TEL AVIV (AFP) — Israeli Prime Minister Ariel Sharon’s son Omri pleaded guilty Tuesday to charges of providing false testimony and falsifying documents at the opening of his trial before a Tel Aviv court.
The trial follows a police investigation into allegations of illegal financing of Sharon’s successful 1999 campaign for the leadership of his right-wing Likud Party.

Although the sentence has yet to be decided, Omri’s guilty plea will automatically mean that he has to step down as a Likud MP.

Israeli public radio’s legal affairs commentator Mosheh Negbi said the false testimony charge carried a prison sentence of up to seven years and the forgery charge up to five.

Attorney General Menachem Mazuz decided to press charges against Omri in July but had to wait until a bill was passed limiting MPs’ immunity against prosecution before the court formally indicted him in late August.

The prime minister himself was questioned by police but has always insisted he had no knowledge of the financing of his campaign, saying it was run exclusively by his son who is one of his closest advisors.

Key Sharon aide Dov Weisglass escaped indictment over the affair for “want of evidence.”

Prosecutors have said that a company controlled by Omri, named Annex Research, took contributions from companies in Israel and abroad worth some $1.3 million, which were all illegally ploughed into his father’s campaign.

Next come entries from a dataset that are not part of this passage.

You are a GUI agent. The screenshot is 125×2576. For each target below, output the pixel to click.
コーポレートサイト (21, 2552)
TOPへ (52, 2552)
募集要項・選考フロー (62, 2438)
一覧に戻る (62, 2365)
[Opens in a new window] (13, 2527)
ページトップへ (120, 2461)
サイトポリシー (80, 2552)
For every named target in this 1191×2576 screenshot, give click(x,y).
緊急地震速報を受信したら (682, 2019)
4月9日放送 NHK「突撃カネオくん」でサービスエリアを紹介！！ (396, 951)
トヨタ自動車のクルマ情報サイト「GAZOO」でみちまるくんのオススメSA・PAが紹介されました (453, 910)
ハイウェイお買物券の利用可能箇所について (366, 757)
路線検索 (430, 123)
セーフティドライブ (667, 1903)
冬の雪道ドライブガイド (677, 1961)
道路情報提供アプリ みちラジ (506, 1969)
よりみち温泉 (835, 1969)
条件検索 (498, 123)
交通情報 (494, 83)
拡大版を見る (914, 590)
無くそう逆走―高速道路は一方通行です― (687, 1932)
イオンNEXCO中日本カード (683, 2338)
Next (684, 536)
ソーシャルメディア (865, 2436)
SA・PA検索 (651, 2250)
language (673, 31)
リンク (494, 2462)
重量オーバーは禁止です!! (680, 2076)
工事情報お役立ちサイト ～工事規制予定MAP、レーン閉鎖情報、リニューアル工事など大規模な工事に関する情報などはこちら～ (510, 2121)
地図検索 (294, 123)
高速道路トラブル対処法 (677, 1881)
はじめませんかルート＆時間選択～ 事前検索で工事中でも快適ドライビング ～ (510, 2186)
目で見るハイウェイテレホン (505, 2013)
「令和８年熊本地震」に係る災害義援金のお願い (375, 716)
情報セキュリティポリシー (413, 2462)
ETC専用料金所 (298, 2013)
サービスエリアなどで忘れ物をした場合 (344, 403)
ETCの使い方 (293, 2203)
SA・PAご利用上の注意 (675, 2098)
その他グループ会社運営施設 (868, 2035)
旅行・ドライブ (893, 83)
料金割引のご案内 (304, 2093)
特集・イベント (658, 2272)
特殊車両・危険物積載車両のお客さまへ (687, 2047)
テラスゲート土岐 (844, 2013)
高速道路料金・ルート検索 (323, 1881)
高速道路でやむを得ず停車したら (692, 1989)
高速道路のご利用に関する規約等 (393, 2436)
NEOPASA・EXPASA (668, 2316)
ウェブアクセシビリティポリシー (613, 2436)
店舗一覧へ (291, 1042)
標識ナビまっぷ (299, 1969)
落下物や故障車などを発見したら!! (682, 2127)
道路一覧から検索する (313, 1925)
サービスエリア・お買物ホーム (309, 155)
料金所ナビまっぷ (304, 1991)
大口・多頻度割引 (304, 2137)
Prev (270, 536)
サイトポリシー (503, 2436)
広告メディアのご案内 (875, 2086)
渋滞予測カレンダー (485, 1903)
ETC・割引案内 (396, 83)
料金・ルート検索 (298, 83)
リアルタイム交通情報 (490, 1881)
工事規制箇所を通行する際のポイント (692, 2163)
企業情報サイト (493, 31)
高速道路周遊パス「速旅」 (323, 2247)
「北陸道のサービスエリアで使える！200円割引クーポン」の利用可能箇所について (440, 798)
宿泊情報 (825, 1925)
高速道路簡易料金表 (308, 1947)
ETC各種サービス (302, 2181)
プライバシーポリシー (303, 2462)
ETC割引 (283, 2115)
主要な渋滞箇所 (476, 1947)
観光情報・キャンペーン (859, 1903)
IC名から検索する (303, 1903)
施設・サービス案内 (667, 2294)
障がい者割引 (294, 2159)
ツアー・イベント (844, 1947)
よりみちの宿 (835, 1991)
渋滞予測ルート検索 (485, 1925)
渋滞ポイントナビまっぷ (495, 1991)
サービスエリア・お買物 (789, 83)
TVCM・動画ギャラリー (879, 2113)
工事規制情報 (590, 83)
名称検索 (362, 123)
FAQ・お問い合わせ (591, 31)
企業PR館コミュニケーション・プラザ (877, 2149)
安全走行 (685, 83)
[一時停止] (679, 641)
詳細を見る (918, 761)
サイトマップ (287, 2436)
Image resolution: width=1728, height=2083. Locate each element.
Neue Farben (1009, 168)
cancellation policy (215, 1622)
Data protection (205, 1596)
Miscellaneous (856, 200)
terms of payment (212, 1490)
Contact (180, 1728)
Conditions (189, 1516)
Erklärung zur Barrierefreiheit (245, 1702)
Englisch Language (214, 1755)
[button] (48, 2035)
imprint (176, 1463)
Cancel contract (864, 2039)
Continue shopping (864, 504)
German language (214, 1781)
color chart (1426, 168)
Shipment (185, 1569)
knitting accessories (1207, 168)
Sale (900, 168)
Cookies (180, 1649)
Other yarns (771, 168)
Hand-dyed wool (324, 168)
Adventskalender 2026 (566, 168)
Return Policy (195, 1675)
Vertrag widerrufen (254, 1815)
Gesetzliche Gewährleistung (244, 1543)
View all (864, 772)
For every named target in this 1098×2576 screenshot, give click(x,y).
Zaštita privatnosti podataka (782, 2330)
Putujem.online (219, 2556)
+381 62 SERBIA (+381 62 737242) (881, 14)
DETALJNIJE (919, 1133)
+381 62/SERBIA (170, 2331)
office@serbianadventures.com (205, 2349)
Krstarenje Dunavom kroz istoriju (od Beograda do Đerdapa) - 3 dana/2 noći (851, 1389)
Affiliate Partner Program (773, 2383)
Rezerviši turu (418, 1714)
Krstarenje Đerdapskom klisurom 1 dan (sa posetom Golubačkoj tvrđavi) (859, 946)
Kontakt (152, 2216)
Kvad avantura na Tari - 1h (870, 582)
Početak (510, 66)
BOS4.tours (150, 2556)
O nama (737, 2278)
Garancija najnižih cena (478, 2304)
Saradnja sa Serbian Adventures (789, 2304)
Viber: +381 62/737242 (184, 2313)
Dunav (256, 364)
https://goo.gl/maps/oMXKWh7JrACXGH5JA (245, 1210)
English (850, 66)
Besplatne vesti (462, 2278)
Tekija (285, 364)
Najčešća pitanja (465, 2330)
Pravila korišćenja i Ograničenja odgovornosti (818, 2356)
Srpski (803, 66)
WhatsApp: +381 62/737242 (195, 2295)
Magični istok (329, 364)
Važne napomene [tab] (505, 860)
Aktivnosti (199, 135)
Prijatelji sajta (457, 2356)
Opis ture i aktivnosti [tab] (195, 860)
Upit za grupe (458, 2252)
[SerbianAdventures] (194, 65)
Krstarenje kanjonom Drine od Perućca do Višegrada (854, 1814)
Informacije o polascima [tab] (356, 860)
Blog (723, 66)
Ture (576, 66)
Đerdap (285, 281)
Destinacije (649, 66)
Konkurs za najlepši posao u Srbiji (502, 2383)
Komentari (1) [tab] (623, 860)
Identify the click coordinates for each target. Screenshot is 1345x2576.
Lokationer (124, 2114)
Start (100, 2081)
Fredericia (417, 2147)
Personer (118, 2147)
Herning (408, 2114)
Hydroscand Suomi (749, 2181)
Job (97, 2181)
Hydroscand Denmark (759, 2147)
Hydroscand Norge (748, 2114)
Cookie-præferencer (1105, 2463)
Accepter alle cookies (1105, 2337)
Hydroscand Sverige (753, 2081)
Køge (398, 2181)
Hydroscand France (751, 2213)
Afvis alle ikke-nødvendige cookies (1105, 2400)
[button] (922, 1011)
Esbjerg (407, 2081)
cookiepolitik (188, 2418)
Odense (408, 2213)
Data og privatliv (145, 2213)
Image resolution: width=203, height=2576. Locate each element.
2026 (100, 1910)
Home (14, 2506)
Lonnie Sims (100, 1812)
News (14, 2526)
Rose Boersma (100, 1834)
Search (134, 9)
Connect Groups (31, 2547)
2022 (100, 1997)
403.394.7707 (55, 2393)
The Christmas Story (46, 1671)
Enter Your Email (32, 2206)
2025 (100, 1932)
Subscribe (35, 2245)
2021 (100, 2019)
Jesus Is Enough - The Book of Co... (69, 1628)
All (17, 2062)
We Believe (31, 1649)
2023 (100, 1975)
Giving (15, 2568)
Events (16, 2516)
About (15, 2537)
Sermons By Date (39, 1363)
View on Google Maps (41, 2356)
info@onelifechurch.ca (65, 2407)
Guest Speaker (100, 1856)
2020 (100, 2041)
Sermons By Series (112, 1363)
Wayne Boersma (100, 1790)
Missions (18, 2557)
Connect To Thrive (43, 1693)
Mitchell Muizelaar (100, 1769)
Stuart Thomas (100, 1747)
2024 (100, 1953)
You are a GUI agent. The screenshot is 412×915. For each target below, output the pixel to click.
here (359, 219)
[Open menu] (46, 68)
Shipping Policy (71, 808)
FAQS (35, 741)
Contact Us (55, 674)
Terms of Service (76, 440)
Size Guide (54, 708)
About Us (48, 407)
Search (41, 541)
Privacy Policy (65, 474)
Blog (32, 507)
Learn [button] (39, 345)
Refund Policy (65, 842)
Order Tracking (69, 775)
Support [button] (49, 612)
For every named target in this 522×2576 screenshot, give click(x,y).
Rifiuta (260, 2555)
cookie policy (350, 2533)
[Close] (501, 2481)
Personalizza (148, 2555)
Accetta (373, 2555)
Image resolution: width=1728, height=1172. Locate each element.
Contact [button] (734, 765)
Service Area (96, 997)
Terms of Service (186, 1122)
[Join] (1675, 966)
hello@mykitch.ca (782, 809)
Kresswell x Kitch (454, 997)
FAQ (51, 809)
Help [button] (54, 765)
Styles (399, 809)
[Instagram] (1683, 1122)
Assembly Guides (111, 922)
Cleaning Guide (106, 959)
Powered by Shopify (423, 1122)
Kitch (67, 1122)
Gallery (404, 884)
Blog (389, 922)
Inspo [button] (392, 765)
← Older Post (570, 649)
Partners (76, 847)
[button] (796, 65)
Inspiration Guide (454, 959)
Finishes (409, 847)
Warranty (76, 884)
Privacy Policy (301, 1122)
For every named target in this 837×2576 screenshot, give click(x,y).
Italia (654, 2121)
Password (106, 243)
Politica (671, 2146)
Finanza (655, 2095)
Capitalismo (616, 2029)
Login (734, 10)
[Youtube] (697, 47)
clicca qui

Evidence taken from taped phone conversations and documents in 41-year-old Omri’s handwriting form part of the evidence against him, with prosecutors arguing he disguised the true purpose of Annex and effectively “laundered” the incoming funds.

Last year, the prime minister was cleared of involvement in a corruption probe into a property scandal known as the Greek island affair, in which he was suspected of accepting a bribe via his other son Gilad when he was foreign minister in the late 1990s.

Sharon’s government has been rocked by a number of corruption scandals since his 2003 election victory.

Public Security Minister Tzahi Hanegbi was forced to quit his post, but not the Cabinet, as police probed allegations that he appointed dozens of political allies to posts when he previously served as environment minister.

Infrastructure Minister Yusef Paritsky was also sacked after he was exposed for trying to incriminate a party colleague in the run-up to primary elections within his centrist faction.